With an IGAP flap, an incision is made along the bottom crease of your buttocks and an oval section of skin, fat, and blood vessels is taken and moved up to your chest and formed into a breast shape. No muscle is moved. The tiny blood vessels that feed the tissue of your new breast are matched to blood vessels in your chest and carefully reattached under a microscope. Two new breasts could be created in this way; usually, IGAP is used for bilateral reconstruction for this reason.
The IGAP flap procedure lasts about 9 to 12 hours. Many plastic surgeons prefer to do each breast separately, which means two different operations spaced a few months apart. You may wish to search for an experienced team that could do the surgery in one operation, with two surgeons working on different sides of the body at the same time.
After IGAP flap reconstruction surgery: You'll be moved to the recovery room after surgery, where hospital staff members will monitor your heart rate, body temperature, and blood pressure. If you're in pain or feel nauseated from the anesthesia, tell someone so you can be given medication.
You'll then be admitted to a hospital room. You usually stay in the hospital for about 4 days.

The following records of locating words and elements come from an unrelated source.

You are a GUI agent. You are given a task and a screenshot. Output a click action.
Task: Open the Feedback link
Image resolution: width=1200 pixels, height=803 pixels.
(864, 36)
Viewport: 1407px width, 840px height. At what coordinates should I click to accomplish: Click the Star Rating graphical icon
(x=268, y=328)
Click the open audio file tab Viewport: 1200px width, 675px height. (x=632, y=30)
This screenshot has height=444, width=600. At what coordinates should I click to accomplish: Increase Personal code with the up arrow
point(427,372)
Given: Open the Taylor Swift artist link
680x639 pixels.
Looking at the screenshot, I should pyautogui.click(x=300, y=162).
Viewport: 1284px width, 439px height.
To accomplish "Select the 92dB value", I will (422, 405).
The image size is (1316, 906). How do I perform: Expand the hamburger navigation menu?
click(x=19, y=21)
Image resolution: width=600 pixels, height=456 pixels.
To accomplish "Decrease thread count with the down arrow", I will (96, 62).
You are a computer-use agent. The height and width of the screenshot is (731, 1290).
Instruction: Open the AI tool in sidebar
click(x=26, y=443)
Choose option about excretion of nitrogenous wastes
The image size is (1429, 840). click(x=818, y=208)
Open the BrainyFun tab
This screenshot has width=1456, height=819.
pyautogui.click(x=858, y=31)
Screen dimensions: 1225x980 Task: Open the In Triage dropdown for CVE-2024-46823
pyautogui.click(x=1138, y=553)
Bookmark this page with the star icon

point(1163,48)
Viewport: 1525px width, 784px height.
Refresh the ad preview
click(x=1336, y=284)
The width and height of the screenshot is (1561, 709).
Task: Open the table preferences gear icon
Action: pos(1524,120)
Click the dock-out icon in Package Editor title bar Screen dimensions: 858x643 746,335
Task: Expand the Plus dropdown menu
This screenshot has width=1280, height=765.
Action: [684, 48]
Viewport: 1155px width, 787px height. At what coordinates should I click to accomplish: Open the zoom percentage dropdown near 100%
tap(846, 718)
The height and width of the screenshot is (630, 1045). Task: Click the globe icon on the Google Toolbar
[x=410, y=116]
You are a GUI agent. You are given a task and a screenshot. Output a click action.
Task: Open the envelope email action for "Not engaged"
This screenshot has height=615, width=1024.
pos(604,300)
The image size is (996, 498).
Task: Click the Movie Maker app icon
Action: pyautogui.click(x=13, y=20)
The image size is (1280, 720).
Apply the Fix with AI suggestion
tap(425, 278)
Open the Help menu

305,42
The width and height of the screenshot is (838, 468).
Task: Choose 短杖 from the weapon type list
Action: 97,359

It can take about 6 to 8 weeks to recover from IGAP flap reconstruction surgery. Your doctor may recommend that you wear a compression girdle for up to 8 weeks after surgery. Keep in mind that you’ll have had surgery at two or four sites on your body (your chest and your lower buttocks), and if you had immediate reconstruction, you might feel worse than someone who had only a mastectomy. It will likely take you longer to recover. You'll also have to take care of multiple incisions: on your breast(s) and your lower buttocks, and you'll probably have drains in your reconstructed breast(s) and in your buttock donor site(s). You may need to have help taking care of the incision on your lower buttocks and it may be uncomfortable for you to sit down for a week or more after surgery. If you had axillary node dissection at the same time, you may have incisions and drains to take care of under your arms.
It's important to take the time you need to heal. Follow your doctor's advice on when to start walking, stretching exercises, and your normal activities. You usually have to avoid strenuous sports, sexual activity, and lifting anything heavy for about 6 weeks after IGAP flap reconstruction.
It sometimes takes as long as a year or more for your tissue to completely heal and for your scars to fade.